*Dataset excerpt*:
- - - -
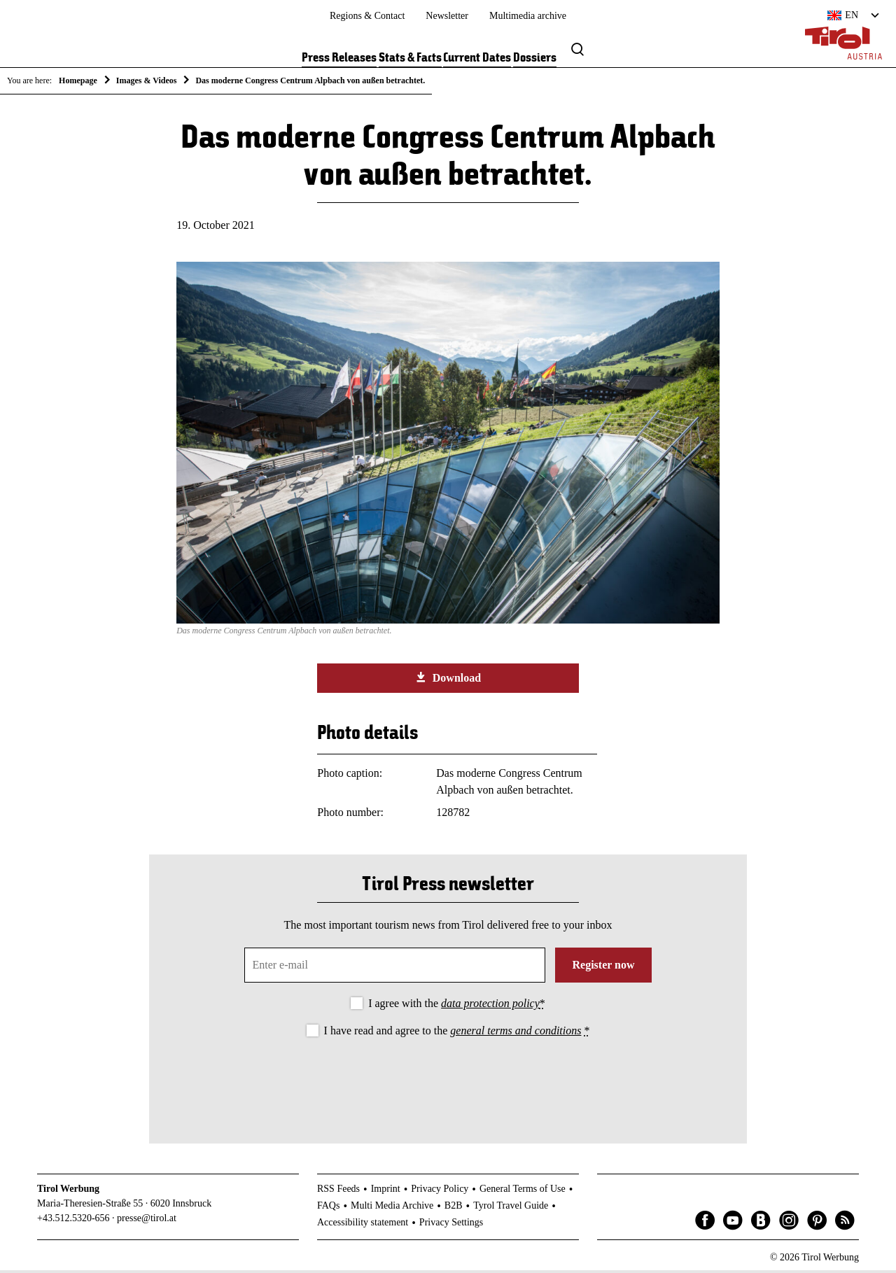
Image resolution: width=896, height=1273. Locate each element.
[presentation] (448, 1081)
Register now (603, 967)
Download (448, 680)
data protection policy (490, 1006)
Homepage (78, 80)
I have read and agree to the (457, 1033)
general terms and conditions (515, 1033)
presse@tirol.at (146, 1220)
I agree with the (456, 1006)
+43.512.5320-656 (73, 1220)
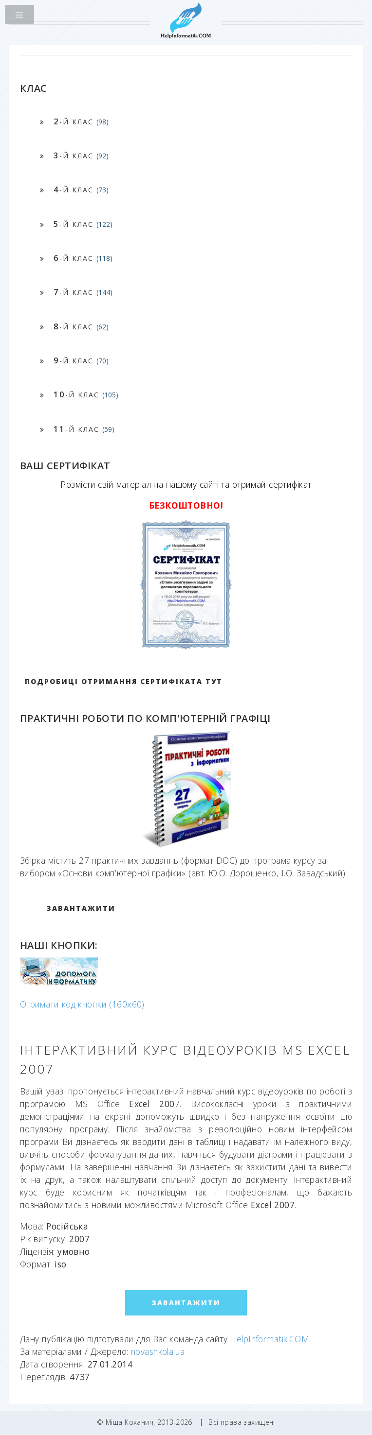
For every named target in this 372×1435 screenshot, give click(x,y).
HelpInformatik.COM (269, 1339)
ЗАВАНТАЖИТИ (80, 908)
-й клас (81, 121)
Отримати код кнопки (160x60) (82, 1004)
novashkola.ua (158, 1351)
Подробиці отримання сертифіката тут (124, 681)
- - - -
*Work to complete*: Copy all of the entries above word for word, without the pictures.

*Result for this exercise*:
Image resolution: width=896, height=1273. Locate each element.
[presentation] (448, 1081)
Register now (603, 967)
Download (448, 680)
data protection policy (490, 1006)
Homepage (78, 80)
I have read and agree to the (457, 1033)
general terms and conditions (515, 1033)
presse@tirol.at (146, 1220)
I agree with the (456, 1006)
+43.512.5320-656 (73, 1220)
For every named target in this 372×1435 screenshot, give click(x,y).
HelpInformatik.COM (269, 1339)
ЗАВАНТАЖИТИ (80, 908)
-й клас (81, 121)
Отримати код кнопки (160x60) (82, 1004)
novashkola.ua (158, 1351)
Подробиці отримання сертифіката тут (124, 681)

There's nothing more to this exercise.